Lei annuì nuovamente,
ma non riusciva a seguire il ragionamento dell’uomo che aveva davanti.
“Se tornassi
avresti ancora il tuo posto e magari riavresti i tuoi vecchi privilegi, come
fare il caffè e sistemare posta e mail.” – Lui ridusse ancora gli spazi tra
loro. – “So che adori ficcanasare nei miei cassetti.” – Ricordando con un
sorriso sghembo il fatto che lei sapesse dove teneva i porno.
Lei fece un
impercettibile passo indietro, ma lo schedario le impedì di farne ancora. – “In
realtà sei tu quello cui piace intromettersi negli affari degli altri. Io ho un
concetto piuttosto elevato di privacy che tu ovviamente non sembri possedere.”
Lui sorrise un
poco, lei aveva ragione perfino ora. Ridusse maggiormente lo spazio, non sapeva
esattamente che cosa aveva intenzione di fare, ma una soluzione estrema gli si
stava delineando nella mente.
Lei spalancò gli
occhi quando comprese che non aveva via d’uscita. – “Che cosa stai facendo
House?”
Lui le chiuse come
in una morsa il mento, mentre con la mano del bastone le afferrò un fianco e
dal suo metro e novanta si chinò su di lei. – “Prendo esempio da te.” –
Sussurrò un poco.
Il caldo respirò
la investì in pieno e dei brividi le si diffusero in tutto il corpo.
Quando le labbra
di lui arrivarono su quelle di lei il tempo rallentò la sua corsa. Ogni cellula
epiteliale registrò quel contatto che sembrava divenire sempre più profondo e
intenso. Quando la lingua di lui le sfiorò le labbra, senza rendersene conto Allison
si ritrovò ad aprire le labbra per ospitarlo perpetuamente dentro di sé.

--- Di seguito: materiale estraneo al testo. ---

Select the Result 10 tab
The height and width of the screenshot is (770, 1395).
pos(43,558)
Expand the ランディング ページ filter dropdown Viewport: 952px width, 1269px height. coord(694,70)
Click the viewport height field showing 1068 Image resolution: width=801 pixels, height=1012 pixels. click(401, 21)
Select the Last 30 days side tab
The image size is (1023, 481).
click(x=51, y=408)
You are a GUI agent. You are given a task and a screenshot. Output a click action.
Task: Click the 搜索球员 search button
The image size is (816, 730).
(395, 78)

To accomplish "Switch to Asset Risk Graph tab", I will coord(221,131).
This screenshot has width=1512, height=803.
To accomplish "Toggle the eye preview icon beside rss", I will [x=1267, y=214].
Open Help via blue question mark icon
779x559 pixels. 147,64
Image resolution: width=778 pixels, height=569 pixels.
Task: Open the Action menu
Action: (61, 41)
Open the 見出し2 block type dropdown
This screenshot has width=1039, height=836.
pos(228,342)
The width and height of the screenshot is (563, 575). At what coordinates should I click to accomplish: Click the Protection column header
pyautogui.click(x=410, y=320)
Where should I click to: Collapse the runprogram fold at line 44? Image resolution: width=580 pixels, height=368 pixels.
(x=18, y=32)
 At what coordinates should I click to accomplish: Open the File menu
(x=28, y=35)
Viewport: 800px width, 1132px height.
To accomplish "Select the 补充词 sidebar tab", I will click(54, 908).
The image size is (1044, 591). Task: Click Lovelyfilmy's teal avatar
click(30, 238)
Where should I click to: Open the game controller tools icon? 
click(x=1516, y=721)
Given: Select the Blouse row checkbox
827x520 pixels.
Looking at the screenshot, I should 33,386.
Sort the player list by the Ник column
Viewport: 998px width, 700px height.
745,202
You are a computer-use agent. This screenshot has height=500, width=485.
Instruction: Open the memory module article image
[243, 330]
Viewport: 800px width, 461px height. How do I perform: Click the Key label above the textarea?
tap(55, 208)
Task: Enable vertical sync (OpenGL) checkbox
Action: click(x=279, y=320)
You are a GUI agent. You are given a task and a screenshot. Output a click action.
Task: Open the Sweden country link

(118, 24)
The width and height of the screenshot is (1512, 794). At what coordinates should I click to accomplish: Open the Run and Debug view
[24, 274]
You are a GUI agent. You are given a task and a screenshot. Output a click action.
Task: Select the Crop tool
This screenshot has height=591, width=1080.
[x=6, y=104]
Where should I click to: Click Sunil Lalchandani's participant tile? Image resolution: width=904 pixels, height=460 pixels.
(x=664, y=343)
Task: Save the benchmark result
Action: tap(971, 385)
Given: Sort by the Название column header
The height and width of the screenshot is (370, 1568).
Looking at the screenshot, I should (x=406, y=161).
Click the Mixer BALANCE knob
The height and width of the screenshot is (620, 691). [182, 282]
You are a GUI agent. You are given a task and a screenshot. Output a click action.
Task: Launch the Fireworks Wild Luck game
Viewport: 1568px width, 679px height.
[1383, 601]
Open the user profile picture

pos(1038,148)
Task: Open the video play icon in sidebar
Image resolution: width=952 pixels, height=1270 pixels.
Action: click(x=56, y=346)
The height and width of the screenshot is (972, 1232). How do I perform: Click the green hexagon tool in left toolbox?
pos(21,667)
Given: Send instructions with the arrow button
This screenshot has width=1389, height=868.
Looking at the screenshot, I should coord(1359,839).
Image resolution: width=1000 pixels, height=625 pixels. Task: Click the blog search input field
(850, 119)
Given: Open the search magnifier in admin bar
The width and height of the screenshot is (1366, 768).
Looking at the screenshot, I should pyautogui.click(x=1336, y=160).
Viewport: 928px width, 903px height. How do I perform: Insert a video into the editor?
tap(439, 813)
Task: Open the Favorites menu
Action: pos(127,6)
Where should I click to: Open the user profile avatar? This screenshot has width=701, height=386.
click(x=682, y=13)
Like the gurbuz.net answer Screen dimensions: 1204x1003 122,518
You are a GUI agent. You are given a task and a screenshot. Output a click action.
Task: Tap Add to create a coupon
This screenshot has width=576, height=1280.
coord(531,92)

Irrazionalmente Cameron si ritrovò a cingergli la vita e a trarlo più vicino,
aveva bisogno del suo calore, e la sua mente si rifiutò di elaborare qualsiasi
concetto che non fosse il bisogno immediato di averlo.
Lui aveva fatto
scivolare una mano sulla nuca della donna e, senza troppa gentilezza, si spinse
ancora più in profondità.
Entrambi sembravano
voler finire dentro l’altro. Il bacio si fece via via sempre più intenso fino a
quando il bisogno di ossigeno li costrinse a staccarsi.
Si fissarono negli
occhi come due pugili prima del prossimo mach, mentre pesantemente cercavano di
incamerare aria.
Cameron lo fissò
con gli occhi spalancanti ed ebbe bisogno di qualche secondo per comprendere cosa
fosse successo e, anche allora, la sua mente sembrò rallentata. Provò a dargli
uno schiaffo, ma lui anticipò questa sua mossa bloccandole il polso con un rapido
movimento della mano sinistra.
“Ah-Ah! Non si fa
così!” – Mentre un sorriso malvagio gli disegnava in volto, sapeva di essere in
vantaggio e non voleva cedere di un millimetro. – “Tu hai risposto! Non
negare!”
L’espressione di
Cameron fu di puro terrore, solamente in quell’istante si rese realmente conto
di ciò che era successo tra di loro e per un istante tornò a essere la bambina
ingenua e indifesa dei primi tempi in cui aveva lavorato per lui.
Sbatte le palpebre
più volte fino a quando una frase, apparsa chissà da dove, sembrò l’ideale per trarla
d’impaccio dal pasticcio in cui si era cacciata. – “Volevo che sapessi che cosa
si prova quando ci si prende gioco di qualcuno.” – Con la sua migliore aria da
donna vissuta.
Lui socchiuse un
poco gli occhi, come per osservarla meglio. – “Si certo! Ed io sono Babbo
Natale.”
Lei cercò di
spostarsi per riprendere il controllo della situazione, ma lui le afferrò entrambi
i polsi bloccandola nuovamente contro l’archivio. – “Non si può fare in due lo
stesso gioco.” – Le sussurrò in un orecchio, sfiorandole la pelle con le
labbra. – “A preso dottoressa Cameron.” – Mentre il suo respiro arrivava sulle
labbra di lei.
Lui se ne andò lasciandola
sola con ancora le braccia sopra la testa. Lentamente i rumori tornarono a
raggiungere le sue orecchie e pian piano abbassò le braccia. Socchiuse per un
attimo gli occhi e ricordò le labbra di lui sulle proprie.
Seguendo l’istinto
si toccò le labbra.
Lui era riuscito
nuovamente a sconvolgerla e gli erano bastati meno di cinque minuti.